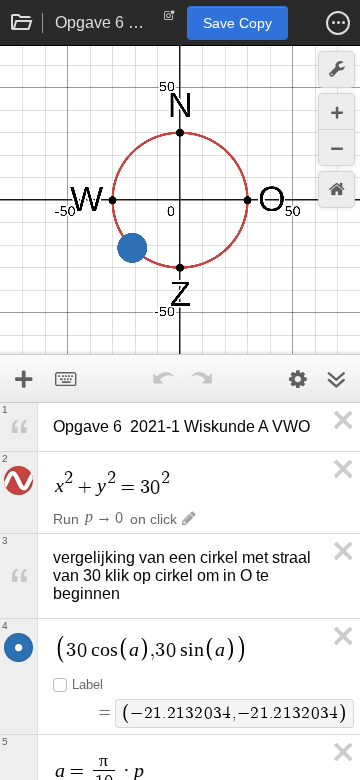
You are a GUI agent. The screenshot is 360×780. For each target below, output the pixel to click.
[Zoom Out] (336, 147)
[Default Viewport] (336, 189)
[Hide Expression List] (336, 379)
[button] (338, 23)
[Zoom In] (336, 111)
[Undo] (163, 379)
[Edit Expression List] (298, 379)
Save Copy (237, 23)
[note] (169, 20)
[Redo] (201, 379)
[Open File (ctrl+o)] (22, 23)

────────

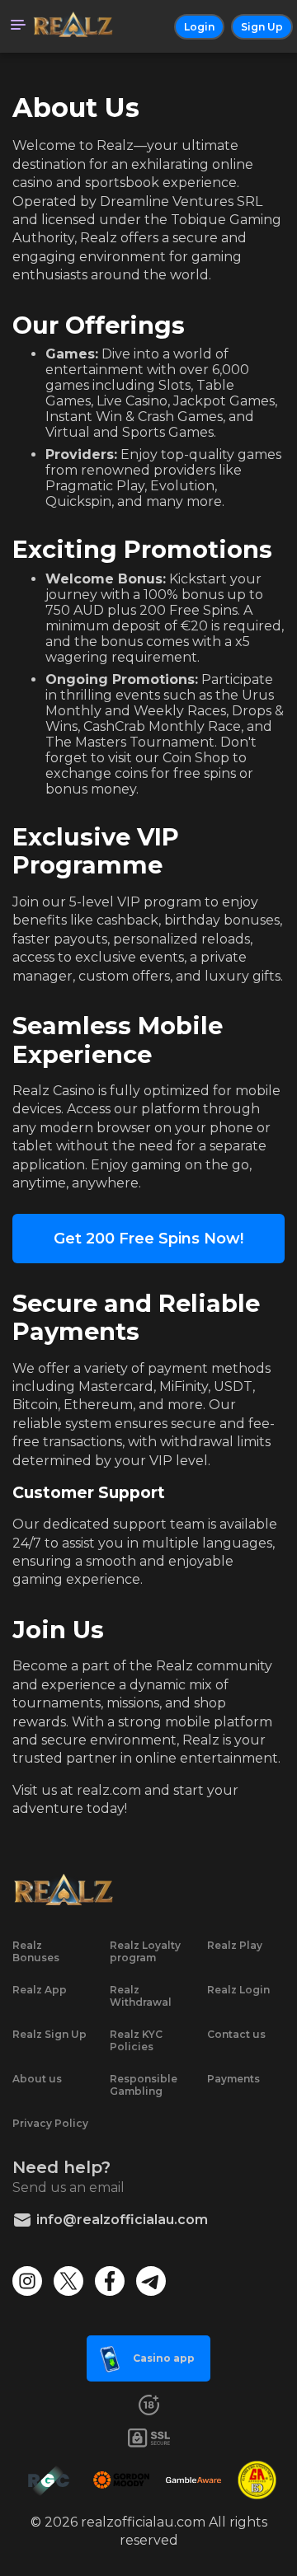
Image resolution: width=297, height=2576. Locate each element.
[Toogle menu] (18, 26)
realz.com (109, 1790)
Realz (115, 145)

────────

# WORK INSTRUCTIONS
Starting at the line above that holds "[Zoom Out] (336, 147)" and ending at the line that holds "[Redo] (201, 379)", transcribe each line exactly and include no other lines.

# RESPONSE FOR THIS EXERCISE
[Zoom Out] (336, 147)
[Default Viewport] (336, 189)
[Hide Expression List] (336, 379)
[button] (338, 23)
[Zoom In] (336, 111)
[Undo] (163, 379)
[Edit Expression List] (298, 379)
Save Copy (237, 23)
[note] (169, 20)
[Redo] (201, 379)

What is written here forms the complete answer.